Bittner: Waneck macht Schluß mit kostengünstigem Zahnersatz

Zahnambulatorien vor dem Aus. Sozial Schwachen wird leistbarer Zahnersatz genommen

Wien (OTS) - "Ich bin fassungslos mit welcher Kaltschnäuzigkeit
die Regierung die Standesinteressen ihres Wählerklientels über die Patienteninteressen und die Bedürfnisse der ,kleinen Leute' stellt" sagte der Obmann der Wiener Gebietskrankenkasse Franz Bittner. Durch einen Abänderungsantrag in letzter Sekunde hat die Regierung am Mittwoch dafür gesorgt, daß die Patienten der Zahnambulatorien künftig einen Strafselbstbehalt zahlen müssen, die Patienten der niedergelassenen Zahnärzte jedoch nicht. "Staatssekretär Waneck weiß genau, daß er den Zahnambulatorien durch diese Ungleichbehandlung den Todesstoß versetzt" so Bittner weiter. "Er schafft den Zahnärzten damit die kostengünstigere Konkurrenz vom Hals. Verlierer sind die Patienten und die volkswirtschaftliche Vernunft im Gesundheitswesen. Gewinner sind die heimischen, die tschechischen und ungarischen Zahnärzte" sagte Bittner.

Fallkosten in Zahnambulatorien um ein Drittel billiger als bei Zahnärzten

Die Wiener Zahnambulatorien arbeiten um mehr als ein Drittel billiger als die niedergelassenen Zahnärzte. Und das ohne Quersubventionen, sondern unter Einrechnung aller anteiligen Kosten der Verwaltung. Eine Umleitung der Patientenströme weg von den Ambulatorien hin zu den privaten Zahnärzten verursacht daher eine eklatante Verteuerung des Gesundheitswesens in diesem Bereich.

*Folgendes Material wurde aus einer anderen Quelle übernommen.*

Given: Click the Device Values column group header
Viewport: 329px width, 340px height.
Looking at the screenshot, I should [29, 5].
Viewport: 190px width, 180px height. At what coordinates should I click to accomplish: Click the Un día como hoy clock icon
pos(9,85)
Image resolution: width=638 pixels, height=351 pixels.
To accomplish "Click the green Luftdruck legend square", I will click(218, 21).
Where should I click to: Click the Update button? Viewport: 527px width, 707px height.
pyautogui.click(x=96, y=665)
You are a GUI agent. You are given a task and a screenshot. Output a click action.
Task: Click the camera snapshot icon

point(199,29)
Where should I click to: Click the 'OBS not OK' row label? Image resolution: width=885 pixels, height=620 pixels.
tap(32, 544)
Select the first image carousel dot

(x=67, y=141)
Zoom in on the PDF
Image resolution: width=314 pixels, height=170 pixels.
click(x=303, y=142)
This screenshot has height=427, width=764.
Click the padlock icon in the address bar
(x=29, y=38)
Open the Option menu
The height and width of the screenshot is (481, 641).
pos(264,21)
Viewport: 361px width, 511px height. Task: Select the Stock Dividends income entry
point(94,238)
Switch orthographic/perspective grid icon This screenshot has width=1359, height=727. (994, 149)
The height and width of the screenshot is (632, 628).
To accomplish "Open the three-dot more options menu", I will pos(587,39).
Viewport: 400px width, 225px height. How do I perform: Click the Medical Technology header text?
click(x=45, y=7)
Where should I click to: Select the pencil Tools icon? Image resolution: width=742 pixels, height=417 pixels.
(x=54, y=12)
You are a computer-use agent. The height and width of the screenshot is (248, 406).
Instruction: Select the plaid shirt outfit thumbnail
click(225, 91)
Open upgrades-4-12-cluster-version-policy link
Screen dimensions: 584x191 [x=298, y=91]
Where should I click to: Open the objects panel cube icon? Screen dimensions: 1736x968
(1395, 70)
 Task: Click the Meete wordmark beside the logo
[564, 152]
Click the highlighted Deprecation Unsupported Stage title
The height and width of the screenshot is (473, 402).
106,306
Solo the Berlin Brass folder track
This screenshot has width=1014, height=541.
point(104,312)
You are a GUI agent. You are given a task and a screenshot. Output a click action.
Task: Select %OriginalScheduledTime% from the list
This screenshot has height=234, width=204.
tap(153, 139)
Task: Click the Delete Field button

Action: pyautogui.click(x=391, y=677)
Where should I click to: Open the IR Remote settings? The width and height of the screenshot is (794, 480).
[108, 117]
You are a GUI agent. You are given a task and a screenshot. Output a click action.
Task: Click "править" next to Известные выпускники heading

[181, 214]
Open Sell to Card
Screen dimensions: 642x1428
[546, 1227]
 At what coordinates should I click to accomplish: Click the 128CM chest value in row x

Preise für Zahnersatz in Ambulatorien viel billiger

In den Zahnambulatorien wird der kostengünstigste Zahnersatz angeboten. Darum werden diese Ambulatorien besonders von sozial Schwachen, älteren Menschen und MigrantInnen frequentiert. Durch den einseitigen Strafselbstbehalt für Ambulatorien sollen so viele Patienten wie möglich abgeschreckt werden, um die Ambulatorien auszuhungern und in den finanziellen Ruin zu treiben. Auf der Strecke bleiben dabei die sozial schwachen Patienten, die dann keine kostengünstige Alternative zu den hochpreisigen Zahnärzten mehr haben und die Beschäftigten in unseren Gesundheitszentren.

Sozial Schwachen soll leistbares Angebot genommen werden

"Dem Herrn Staatssekretär Waneck ist es offensichtlich ein Dorn im Auge, daß die Zahnambulatorien immer wieder eine Preisbrecherfunktion zum Wohle der Patienten wahrgenommen haben. Am Beispiel der Zahnkronen ist das gut nachvollziehbar. Waneck sind die Eigeninteressen seines Standes wichtiger als das Wohl der Patienten oder die Interessen der ,kleinen Leute'" sagte Bittner.

Mit Waneck wurde der Bock zum Gärtner gemacht

"Die Bundesregierung, die Frau Bundesminister Sickl und ihr Staatssekretär entpuppen sich immer mehr als gesundheitspolitische Irrläufer, die nun in einem der besten Gesundheitssysteme der Welt rücksichtslos mit der Abrißbirne unterwegs sind. Ihre Devise lautet offenbar: Wie hole ich Geld aus den Taschen Kranker und Behandlungsbedürftger und leite es um auf die Konten der privaten Leistungsanbieter" schloss Bittner.